[Pixel coordinate grounding data]

┏━━

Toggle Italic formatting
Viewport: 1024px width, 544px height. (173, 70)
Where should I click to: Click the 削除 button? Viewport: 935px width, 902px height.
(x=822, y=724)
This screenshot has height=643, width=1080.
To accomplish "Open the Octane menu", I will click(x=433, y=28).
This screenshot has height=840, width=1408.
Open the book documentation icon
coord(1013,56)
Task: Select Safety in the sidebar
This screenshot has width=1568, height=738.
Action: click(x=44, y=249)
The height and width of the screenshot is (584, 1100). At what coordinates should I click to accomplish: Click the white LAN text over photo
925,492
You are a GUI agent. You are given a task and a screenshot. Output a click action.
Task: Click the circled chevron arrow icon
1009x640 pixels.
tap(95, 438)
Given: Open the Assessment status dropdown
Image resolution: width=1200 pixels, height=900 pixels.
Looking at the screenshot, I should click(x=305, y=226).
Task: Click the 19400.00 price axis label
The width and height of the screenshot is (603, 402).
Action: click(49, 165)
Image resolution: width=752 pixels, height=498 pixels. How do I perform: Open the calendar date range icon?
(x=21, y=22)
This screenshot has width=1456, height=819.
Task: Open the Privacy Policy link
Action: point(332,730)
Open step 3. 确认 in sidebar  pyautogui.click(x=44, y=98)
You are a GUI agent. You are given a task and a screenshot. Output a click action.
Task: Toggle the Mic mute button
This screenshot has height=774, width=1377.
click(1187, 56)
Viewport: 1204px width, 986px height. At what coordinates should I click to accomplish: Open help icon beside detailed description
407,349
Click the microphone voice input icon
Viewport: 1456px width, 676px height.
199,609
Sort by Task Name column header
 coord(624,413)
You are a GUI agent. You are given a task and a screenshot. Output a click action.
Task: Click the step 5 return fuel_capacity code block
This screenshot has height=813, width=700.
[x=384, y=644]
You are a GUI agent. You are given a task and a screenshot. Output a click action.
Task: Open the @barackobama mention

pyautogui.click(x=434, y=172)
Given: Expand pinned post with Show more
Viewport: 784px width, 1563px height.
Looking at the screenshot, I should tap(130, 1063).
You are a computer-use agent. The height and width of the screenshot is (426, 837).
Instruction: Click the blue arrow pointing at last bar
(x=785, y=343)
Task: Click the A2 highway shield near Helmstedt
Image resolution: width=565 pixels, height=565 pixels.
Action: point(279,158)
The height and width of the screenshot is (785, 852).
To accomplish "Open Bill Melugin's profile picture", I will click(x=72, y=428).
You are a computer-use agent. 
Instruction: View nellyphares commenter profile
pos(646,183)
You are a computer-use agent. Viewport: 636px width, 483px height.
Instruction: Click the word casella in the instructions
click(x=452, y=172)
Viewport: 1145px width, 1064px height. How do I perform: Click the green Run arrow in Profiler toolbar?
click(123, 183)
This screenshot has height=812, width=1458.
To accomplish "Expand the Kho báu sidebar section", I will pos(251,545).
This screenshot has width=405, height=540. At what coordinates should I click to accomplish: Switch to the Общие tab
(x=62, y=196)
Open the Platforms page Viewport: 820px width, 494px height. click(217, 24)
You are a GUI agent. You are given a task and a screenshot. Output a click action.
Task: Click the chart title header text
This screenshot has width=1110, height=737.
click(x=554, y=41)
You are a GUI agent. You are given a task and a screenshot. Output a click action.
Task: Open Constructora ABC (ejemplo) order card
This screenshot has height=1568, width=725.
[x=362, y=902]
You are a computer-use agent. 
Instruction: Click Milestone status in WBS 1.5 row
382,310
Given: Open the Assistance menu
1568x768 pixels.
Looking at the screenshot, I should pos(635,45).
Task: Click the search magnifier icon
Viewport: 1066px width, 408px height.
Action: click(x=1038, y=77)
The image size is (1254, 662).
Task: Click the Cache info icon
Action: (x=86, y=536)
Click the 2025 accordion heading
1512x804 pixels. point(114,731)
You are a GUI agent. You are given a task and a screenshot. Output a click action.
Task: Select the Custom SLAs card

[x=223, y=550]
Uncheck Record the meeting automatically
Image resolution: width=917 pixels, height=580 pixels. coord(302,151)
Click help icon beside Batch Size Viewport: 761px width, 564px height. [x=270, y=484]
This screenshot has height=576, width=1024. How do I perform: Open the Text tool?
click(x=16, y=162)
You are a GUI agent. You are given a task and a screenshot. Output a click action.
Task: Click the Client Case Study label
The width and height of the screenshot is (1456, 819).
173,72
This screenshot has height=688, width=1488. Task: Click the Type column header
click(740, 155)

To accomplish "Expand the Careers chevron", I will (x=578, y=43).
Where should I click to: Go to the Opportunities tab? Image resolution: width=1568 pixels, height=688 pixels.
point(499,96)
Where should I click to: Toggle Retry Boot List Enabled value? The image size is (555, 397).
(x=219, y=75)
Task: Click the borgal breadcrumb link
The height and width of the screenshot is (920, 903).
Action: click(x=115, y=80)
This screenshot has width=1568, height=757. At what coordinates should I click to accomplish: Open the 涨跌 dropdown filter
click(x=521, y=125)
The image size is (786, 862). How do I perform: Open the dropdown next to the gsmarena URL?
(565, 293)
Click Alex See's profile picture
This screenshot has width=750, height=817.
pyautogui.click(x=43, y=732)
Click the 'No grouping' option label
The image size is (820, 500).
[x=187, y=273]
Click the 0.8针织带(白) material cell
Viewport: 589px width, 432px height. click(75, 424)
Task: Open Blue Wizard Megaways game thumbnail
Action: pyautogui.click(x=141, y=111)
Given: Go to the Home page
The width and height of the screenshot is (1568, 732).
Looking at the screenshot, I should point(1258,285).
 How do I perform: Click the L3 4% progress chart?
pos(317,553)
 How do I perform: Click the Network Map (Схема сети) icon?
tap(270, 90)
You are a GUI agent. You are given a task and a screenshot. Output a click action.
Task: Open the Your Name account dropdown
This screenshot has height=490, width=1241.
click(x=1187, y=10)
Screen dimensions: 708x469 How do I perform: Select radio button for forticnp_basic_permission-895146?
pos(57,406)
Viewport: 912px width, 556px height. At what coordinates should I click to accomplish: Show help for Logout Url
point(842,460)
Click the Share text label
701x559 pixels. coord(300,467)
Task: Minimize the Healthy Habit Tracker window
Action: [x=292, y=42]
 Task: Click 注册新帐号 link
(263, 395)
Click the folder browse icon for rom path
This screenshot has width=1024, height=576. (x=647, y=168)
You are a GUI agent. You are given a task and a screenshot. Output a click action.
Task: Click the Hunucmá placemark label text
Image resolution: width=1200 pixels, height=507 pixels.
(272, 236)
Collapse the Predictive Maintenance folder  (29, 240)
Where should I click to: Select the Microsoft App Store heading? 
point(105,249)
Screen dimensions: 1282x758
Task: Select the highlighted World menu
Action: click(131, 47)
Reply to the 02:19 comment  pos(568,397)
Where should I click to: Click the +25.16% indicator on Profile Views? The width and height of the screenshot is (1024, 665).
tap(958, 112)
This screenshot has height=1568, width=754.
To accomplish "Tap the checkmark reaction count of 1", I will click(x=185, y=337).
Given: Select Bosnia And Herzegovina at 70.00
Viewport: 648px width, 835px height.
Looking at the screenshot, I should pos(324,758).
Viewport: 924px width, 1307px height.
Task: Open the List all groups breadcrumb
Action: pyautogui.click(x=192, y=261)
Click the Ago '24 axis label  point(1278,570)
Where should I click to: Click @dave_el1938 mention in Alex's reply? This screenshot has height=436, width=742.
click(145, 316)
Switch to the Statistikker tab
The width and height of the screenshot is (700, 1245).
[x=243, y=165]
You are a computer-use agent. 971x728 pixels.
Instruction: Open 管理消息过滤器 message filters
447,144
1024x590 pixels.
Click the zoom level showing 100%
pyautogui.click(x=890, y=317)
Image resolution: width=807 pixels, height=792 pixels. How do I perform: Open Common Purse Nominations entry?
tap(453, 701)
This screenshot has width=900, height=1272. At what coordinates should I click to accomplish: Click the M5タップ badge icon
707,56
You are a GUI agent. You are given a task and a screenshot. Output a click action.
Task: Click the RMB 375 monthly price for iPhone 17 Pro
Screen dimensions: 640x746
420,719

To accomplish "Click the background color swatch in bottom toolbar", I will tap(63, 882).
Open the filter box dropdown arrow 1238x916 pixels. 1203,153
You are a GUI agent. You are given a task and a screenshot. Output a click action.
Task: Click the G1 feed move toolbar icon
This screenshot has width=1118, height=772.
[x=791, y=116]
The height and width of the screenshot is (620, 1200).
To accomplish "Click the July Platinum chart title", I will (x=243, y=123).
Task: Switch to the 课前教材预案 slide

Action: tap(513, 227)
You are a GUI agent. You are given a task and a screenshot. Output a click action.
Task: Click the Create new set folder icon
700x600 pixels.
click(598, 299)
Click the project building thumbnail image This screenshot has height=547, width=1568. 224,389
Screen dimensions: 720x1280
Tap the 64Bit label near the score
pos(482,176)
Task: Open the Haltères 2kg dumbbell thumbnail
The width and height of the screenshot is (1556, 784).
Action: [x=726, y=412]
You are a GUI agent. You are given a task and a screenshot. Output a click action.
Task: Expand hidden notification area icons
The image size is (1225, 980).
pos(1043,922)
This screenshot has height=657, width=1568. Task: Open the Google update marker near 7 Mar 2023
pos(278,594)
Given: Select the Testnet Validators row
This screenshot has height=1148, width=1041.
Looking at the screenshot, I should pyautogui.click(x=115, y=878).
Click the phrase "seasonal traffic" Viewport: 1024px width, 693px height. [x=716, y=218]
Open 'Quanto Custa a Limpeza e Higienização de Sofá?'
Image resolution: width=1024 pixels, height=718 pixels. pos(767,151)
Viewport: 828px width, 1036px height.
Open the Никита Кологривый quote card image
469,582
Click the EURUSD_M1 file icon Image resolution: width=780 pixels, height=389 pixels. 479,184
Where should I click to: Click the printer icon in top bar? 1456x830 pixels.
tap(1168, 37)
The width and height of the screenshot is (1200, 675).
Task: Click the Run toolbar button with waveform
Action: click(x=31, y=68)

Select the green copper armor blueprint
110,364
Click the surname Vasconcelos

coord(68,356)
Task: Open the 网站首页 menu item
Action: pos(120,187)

┗━━

### [PROBLEM TO WORK ON]
Reproduce every line of the records containing the string "axis".

### [RESPONSE AREA]
Task: Click the 19400.00 price axis label
Click the Ago '24 axis label  point(1278,570)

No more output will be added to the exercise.